I did not know of any place in the United States that was more than 45 miles from a Walmart until I moved there. Meridian, Texas, the county seat of rural Bosque County, lends itself to large ranches, good people, and a short supply of health care providers. It is a place I've come to know and love. Starting my career in a certified rural health clinic has had significant challenges, but these have been paired with great rewards.
My clinic is home to a licensed vocational nurse, a receptionist, and me. We are governed by a local nonprofit health care foundation in Clifton, Texas, the next town over, which has a hospital, a clinic, and an emergency department. My supervising physician, a true "general practitioner" of nearly 40 years, works in Clifton. He visits every other week to review 10% of our patient charts and is available by phone during clinic hours. I'm sure he knows my voice by heart.
■ 7:50 AM
A typical day begins as I sign off on the results of the lab draws taken the day before. Our clinic does not have a lab, so all my specimens must be sent to the hospital in Clifton for interpretation. I make the appropriate increase to one patient's levothyroxine dosage and confirm my suspicions of iron-deficiency anemia in a young female patient. Fortunately, we have a locally owned pharmacy that appreciates having a provider just as much as the patients do. I send their scripts to the pharmacist and they will be processed shortly.

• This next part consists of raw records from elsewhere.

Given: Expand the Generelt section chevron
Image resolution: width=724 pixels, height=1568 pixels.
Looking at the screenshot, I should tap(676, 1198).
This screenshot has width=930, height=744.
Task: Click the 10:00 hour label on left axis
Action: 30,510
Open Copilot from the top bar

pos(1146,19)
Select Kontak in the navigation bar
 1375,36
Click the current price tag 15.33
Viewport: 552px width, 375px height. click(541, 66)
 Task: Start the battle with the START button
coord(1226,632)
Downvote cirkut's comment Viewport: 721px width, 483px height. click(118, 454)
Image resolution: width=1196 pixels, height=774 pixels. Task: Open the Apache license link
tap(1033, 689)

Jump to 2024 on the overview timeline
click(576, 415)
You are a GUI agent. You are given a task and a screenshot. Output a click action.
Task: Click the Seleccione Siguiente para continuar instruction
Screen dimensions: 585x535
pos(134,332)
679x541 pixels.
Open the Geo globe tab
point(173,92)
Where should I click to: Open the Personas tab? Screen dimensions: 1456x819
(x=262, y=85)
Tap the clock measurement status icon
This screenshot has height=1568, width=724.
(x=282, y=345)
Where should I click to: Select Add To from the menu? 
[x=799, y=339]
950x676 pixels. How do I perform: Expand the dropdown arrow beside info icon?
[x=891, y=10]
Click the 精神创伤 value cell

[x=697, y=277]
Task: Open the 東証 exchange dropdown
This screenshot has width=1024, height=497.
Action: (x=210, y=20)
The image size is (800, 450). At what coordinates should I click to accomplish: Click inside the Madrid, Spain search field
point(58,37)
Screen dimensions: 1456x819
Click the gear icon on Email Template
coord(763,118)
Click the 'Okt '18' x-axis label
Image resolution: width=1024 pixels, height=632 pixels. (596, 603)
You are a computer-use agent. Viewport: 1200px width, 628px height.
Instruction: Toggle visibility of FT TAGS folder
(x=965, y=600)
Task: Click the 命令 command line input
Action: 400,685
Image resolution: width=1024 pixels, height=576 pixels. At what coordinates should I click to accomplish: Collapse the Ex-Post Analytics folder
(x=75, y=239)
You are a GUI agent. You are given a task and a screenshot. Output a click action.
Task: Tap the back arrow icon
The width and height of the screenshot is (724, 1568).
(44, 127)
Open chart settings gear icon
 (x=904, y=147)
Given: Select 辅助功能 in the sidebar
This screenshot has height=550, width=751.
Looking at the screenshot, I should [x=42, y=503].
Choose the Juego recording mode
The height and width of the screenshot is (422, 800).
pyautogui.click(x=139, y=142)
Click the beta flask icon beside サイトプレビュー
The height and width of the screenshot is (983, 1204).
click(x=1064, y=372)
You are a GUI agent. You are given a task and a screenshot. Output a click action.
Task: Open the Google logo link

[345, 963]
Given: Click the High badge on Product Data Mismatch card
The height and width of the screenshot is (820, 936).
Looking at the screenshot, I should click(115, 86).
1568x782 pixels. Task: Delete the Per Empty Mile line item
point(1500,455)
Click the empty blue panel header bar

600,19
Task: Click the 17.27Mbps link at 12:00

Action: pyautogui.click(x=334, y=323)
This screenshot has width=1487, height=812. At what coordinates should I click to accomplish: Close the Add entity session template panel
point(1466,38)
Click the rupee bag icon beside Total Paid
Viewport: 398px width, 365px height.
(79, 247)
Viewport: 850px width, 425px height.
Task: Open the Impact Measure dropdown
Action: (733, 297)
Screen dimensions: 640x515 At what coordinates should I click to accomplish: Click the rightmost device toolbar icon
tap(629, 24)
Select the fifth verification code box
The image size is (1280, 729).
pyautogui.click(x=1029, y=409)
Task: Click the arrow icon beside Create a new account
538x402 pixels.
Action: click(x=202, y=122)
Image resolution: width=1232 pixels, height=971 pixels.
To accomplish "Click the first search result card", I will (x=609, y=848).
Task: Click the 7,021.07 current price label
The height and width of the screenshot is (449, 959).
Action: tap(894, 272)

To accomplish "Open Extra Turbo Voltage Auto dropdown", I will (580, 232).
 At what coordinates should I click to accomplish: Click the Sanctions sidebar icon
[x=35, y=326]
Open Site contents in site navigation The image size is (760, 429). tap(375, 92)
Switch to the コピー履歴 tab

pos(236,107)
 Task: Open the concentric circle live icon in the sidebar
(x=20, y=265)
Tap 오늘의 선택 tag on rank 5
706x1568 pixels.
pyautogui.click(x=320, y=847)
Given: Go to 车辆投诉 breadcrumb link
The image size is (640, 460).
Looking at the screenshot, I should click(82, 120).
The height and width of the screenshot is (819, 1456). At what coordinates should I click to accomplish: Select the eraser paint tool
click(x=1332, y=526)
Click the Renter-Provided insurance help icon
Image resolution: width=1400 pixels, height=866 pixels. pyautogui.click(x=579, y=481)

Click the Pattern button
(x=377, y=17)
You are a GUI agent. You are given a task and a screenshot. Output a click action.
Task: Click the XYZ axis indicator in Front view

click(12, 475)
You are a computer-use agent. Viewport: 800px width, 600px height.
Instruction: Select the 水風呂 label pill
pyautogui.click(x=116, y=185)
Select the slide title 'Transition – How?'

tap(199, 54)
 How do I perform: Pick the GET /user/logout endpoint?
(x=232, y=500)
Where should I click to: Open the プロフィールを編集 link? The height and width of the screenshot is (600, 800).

As I look at my appointments for the day, I see patients scheduled for the typical variety of problems encountered in a family medicine setting: hypertension, return visit with lab for hyperlipidemia, well-child exam, shoulder pain, a new rash, and asthma maintenance.
■ 8:52 AM
I juggle walk-in traffic along with scheduled appointments. In the middle of appointments for acute upper respiratory and urinary tract infections, I have a 9 am appointment with an inmate from the local jail. The inmate has a history of traumatic brain injury and needs follow-up care for his antiseizure medication and hypertension. His Dilantin level is below normal range, and we are trying to get him back up to a therapeutic dose. His BP is adequate and he will be back in the office next week for a lab draw.
■ 9:30 AM
I evaluate a 16-year-old girl with complaints of cough, runny nose, and a sore throat. Her HEENT exam is unremarkable, and her anterior and posterior lung fields are clear. As I begin the cardiac exam, I hear a regularly irregular arrhythmia. The ECG shows bigeminal PVCs. She admits to intermittent palpitations but just assumed that those were "normal." I get some lab specimens, order a Holter monitor, and advise her to discontinue caffeine and any stimulant cough and cold preparations. I plan to see her back here in 2 days, pending the Holter and lab reports.
■ 10:44 AM
As I'm finishing up a well-child exam on a 6-year-old, the nurse signals me out of the room with a look of mild distress and asks me to check the next patient promptly. "His blood pressure is really low," she adds. I enter the room to see a pleasant 56-year-old man, who is alert and oriented with a chief complaint of dizziness since early this morning. He denies all possible causes of trauma, has no signs and symptoms of a GI bleed, and has an otherwise normal physical exam. I do my best to hide my bewilderment that he is conscious, oriented, and conversational with a blood pressure of 80/34. I contact the local EMS and arrange for him to be transferred to the nearest ED with only the diagnosis of dizziness and hypotension.